Despite the efficiency of the aerial sampler, other habitat ecological factors such as chlorophyll a, debris abundance, grass cover and algae abundance were found to influence productivity of mosquitoes. An. gambiae ss and An. arabiensis were found to have significant relationship with presence of debris, low grass cover and algal abundance. In other studies it was found that, An. gambiae s.l larvae use plant debris and algal biomass as a food source thus increasing productivity of the habitats [13, 45]. Lower grass coverage implies that these habitats are exposed to more sunlight. Previously it has been shown that larval habitats in open areas are more likely to have higher water temperatures, resulting into acceleration of the development rate, increased survival of An. gambiae s.l larvae and decreased larval developmental time into adults [13, 45]. An. funestus was found to occur in large water bodies significantly associated with high grass coverage as reported in previously ecological studies [28, 46]. The increase of chlorophyll-a has been associated with increased habitat pollution, a phenomenon that favoured culicine species larvae resulting in higher densities in polluted habitats [13, 37, 46, 47].

Studies done on mosquito dynamics in the highlands of western Kenya in the past, showed that An. gambiae s.s and An. funestus were the main malaria vectors [18, 48, 49]. Previous studies reported An. arabiensis abundance at 1.3% from larval habitats and 3% from indoor spray catch respectively [13, 24]. Another study by Wamae and colleagues [50] reported An. arabiensis abundance of 10% in the highlands. This study is the first one of its kind to determine An. arabiensis abundance of 33.7% among all the mosquitoes specimens identified by PCR sampled for two years. This can be justified in three ways; first, this high occurrence of An. arabiensis in habitats has been in contrary to the number of adults collected indoors by pyrethrum spray catches (PSC). The low number of An. arabiensis caught by PSC can be attributed to the duality of the An. arabiensis behaviour in that it is zoophagic (i.e. feeding on animals), exophilic (i.e. prefers to rest outdoors) and exophagic (i.e. prefers feeding outdoors) [28, 32, 51]. Secondly, the high rate of bednet ownership and usage reported among community members in this area might have contributed to the low indoor mosquito densities [52, 53]. Thirdly, environmental degradation (including deforestation) and land use type changes might have contributed to the creation of convenient habitats and raised temperatures for An. arabiensis[54, 55]. This study has also revealed that An. arabiensis has reinvaded and as begun establishing itself within the Kenyan highlands due to high abundance observed ever reported.
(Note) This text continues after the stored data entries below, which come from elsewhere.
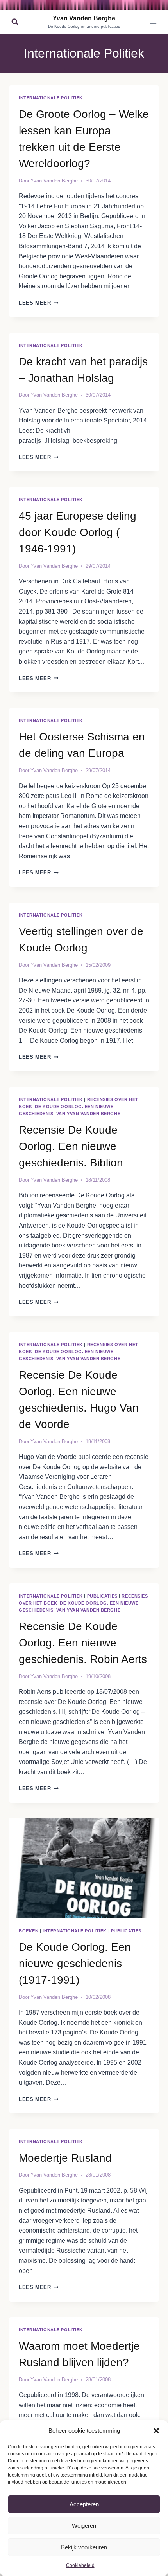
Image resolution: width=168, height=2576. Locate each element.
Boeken (28, 1930)
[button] (156, 2431)
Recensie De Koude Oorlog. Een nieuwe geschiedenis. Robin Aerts (83, 1642)
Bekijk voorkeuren (84, 2547)
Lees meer (39, 303)
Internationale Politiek (51, 98)
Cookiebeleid (80, 2565)
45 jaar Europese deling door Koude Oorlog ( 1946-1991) (77, 532)
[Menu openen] (153, 22)
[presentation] (84, 1868)
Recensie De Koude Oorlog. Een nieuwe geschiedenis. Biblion (71, 1146)
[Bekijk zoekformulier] (15, 22)
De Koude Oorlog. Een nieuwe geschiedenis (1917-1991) (75, 1963)
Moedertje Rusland (65, 2158)
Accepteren (84, 2504)
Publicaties (102, 1596)
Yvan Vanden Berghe (54, 181)
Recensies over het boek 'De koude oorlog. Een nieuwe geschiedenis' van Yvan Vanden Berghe (78, 1106)
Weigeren (84, 2525)
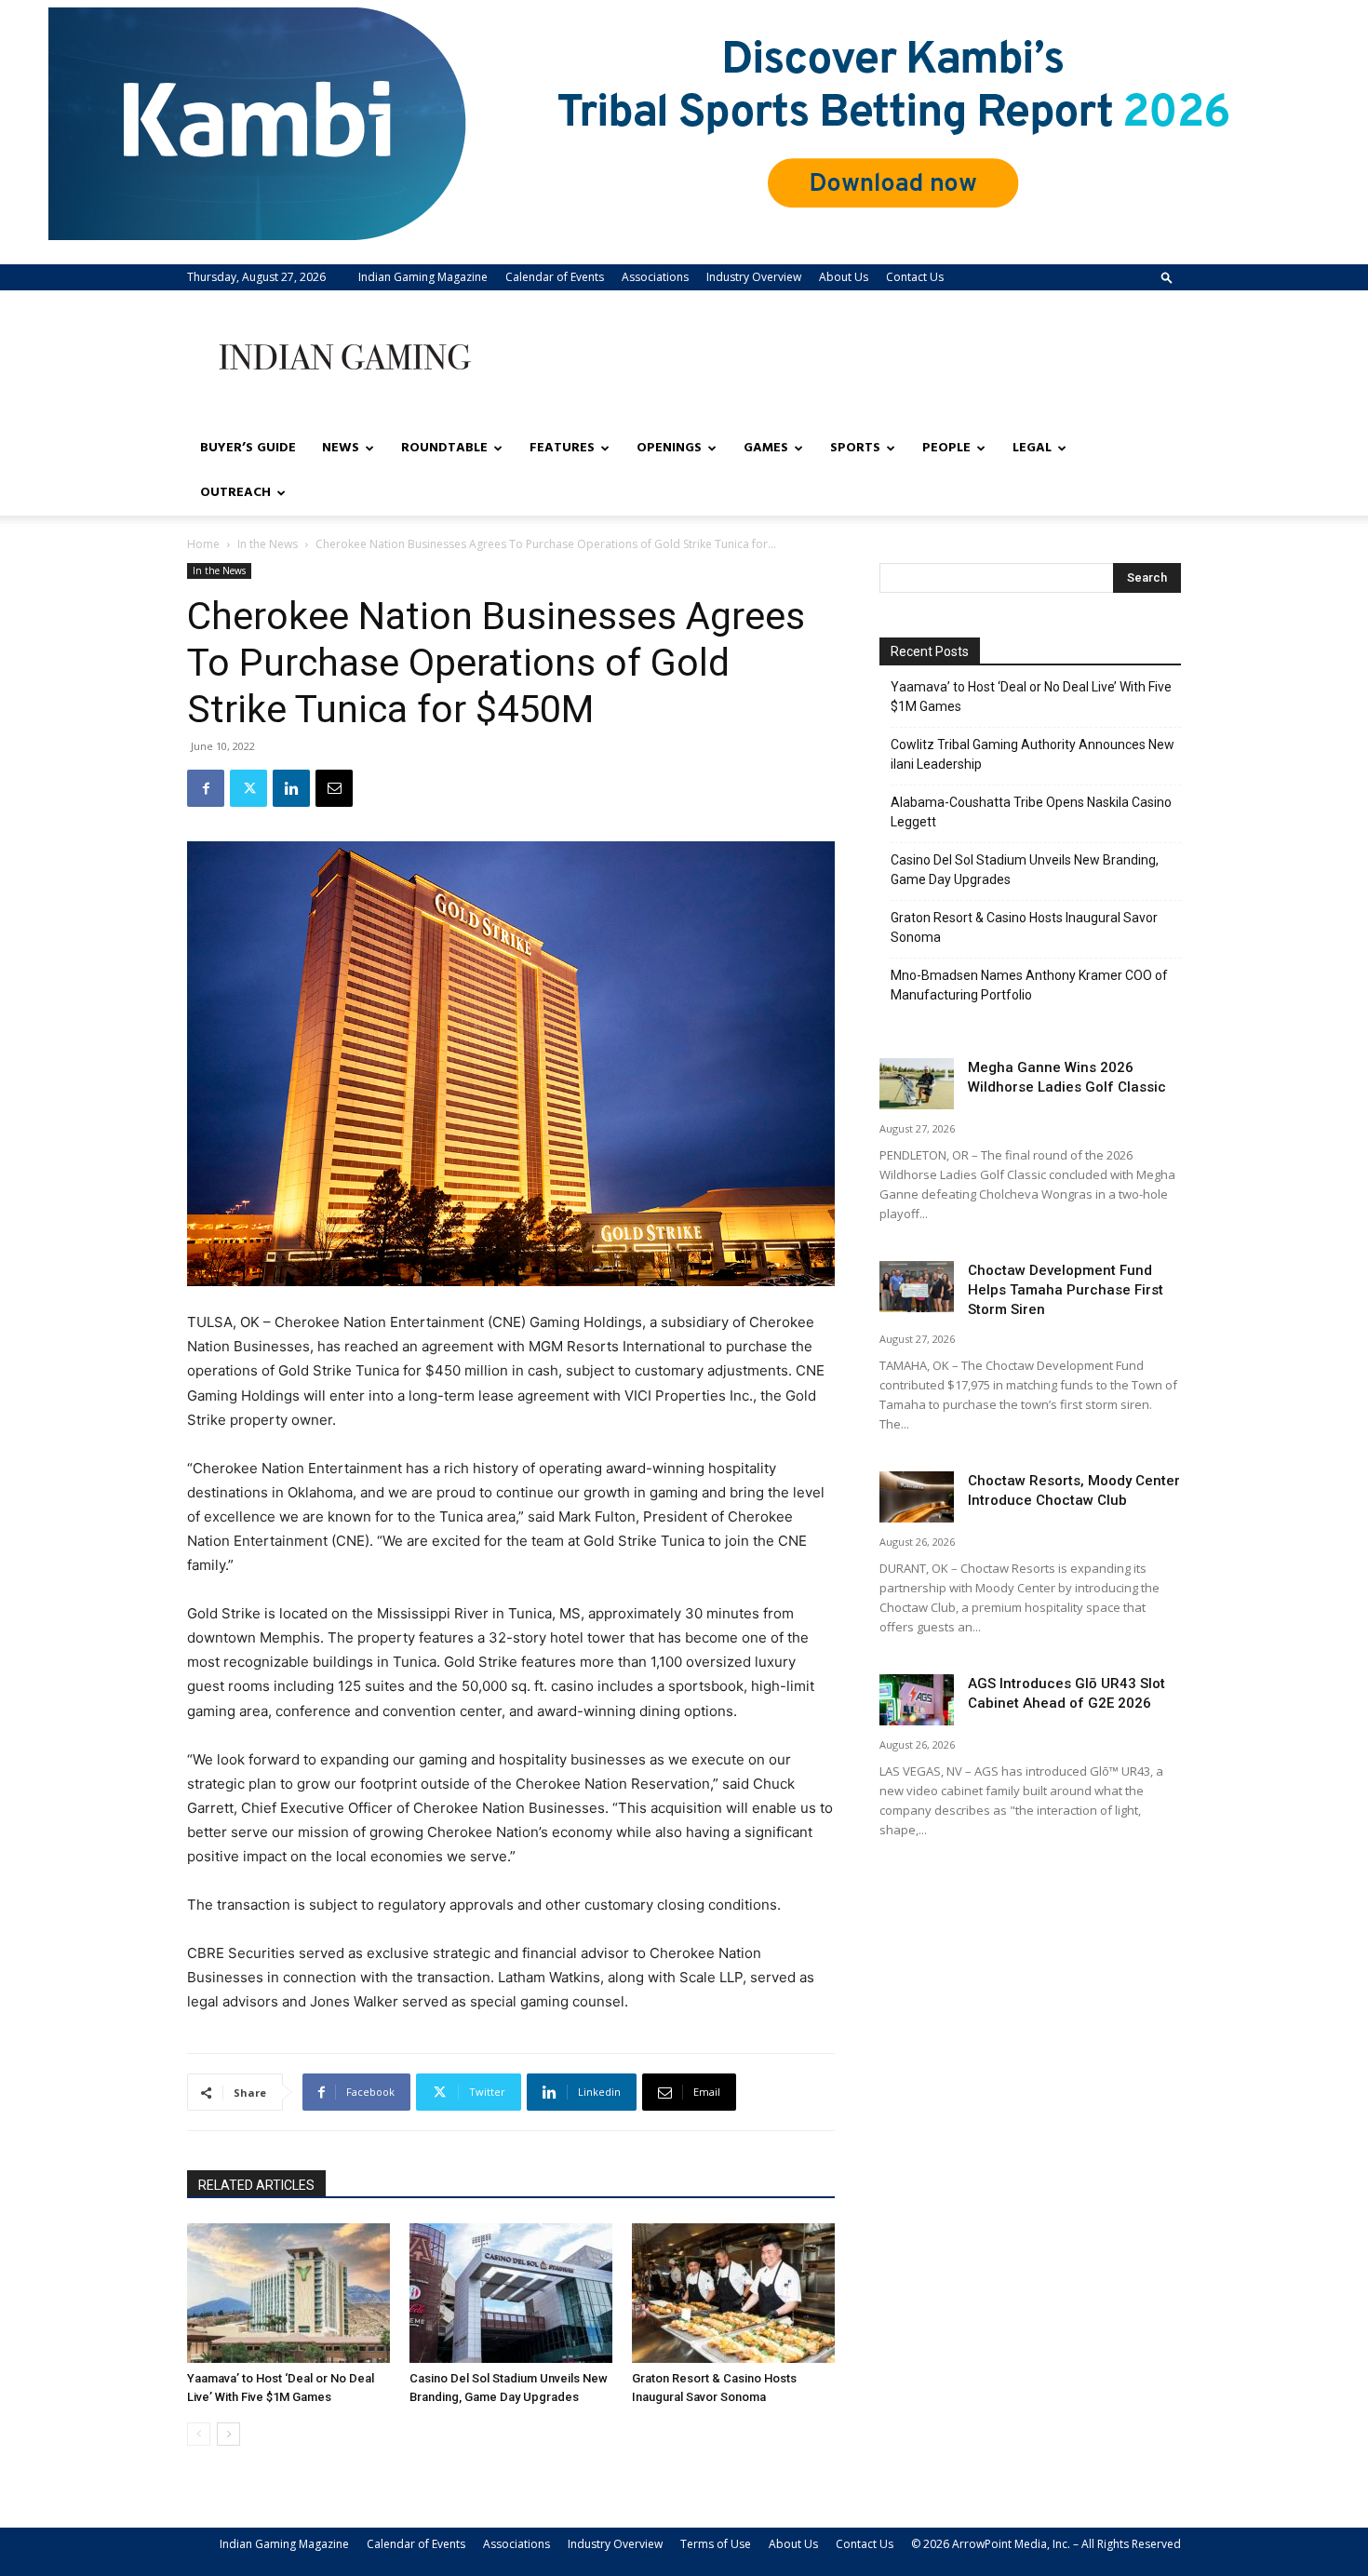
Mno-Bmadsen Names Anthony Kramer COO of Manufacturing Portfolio (1029, 985)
The aerial sampler information reported here has the potential to reduce the cost of planning for targeted intervention of malaria vectors species as the preferred habitats of each species is already known. This method allow for improved temporal and spatial planning for the monitoring and control of malaria transmission and epidemics in the highlands of western Kenya and in other highlands and urban areas of Africa. Currently, there are major malaria control efforts underway in Africa, and these have demonstrated remarkable success in malaria vectors reduction in selected countries [56] where these methods can be of additional value in empowering malaria vector larval habitats control programmes.
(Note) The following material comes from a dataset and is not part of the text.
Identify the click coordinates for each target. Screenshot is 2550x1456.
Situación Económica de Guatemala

These results have given additional information in understanding of habitat productivity for targeted intervention and control of anopheline and culicine species in highland and urban areas of Africa. These sampling methods have been proven to have potential for improved efficiency in the planning for integrated vector management.

Conflict of interest

All authors declare they have no competing interest in this study.


  1. 1.

    Aregawi MW, Ali AS, Al-Mafazy AW, Molteni F, Katikiti S, Warsame M, Njau RJ, Komatsu R, Korenromp E, Hosseini M, Low-Beer D, Bjorkman A, D'Alessandro U, Marc Coosemans M, Otten M: Reductions in malaria and anaemia case and death burden at hospitals following scale-up of malaria control in Zanzibar, 1999-2008. Malar J. 2011, 10: 46. 10.1186/1475-2875-10-46.

    PubMed Central  Article  PubMed  Google Scholar 

  2. 2.

    Okiro EA, Hay SI, Gikandi PW, Sharif SK, Noor AM, Peshu N, Marsh K, Snow RW: The decline in paediatric malaria admissions on the coast of Kenya. Malar J. 2007, 6: 151. 10.1186/1475-2875-6-151.

    PubMed Central  Article  PubMed  Google Scholar 

  3. 3.

    O'Meara WP, Mangeni JN, Steketee R, Greenwood B: Changes in the burden of malaria in sub-Saharan Africa. Lancet Infect Dis. 2010, 10: 545-555. 10.1016/S1473-3099(10)70096-7.

    Article  PubMed  Google Scholar 

  4. 4.

    Minakawa N, Seda P, Yan G: Influence of host and larval habitat distribution on the abundance of African malaria vectors in western Kenya. Am J Trop Med Hyg. 2002, 67: 32-38.

    PubMed  Google Scholar 

  5. 5.

    Okara RM, Sinka ME, Minakawa N, Mbogo CM, Hay SI, Snow RW: Distribution of the main malaria vectors in Kenya. Malar J. 2010, 9: 69. 10.1186/1475-2875-9-69.

    PubMed Central  Article  PubMed  Google Scholar 

  6. 6.

    Zhou G, Minakawa N, Githeko A, Yan G: Spatial distribution patterns of malaria vectors and sample size determination in spatially heterogeneous environments: a case study in the west Kenyan highland. J Med Entomol. 2004, 41: 1001-1009. 10.1603/0022-2585-41.6.1001.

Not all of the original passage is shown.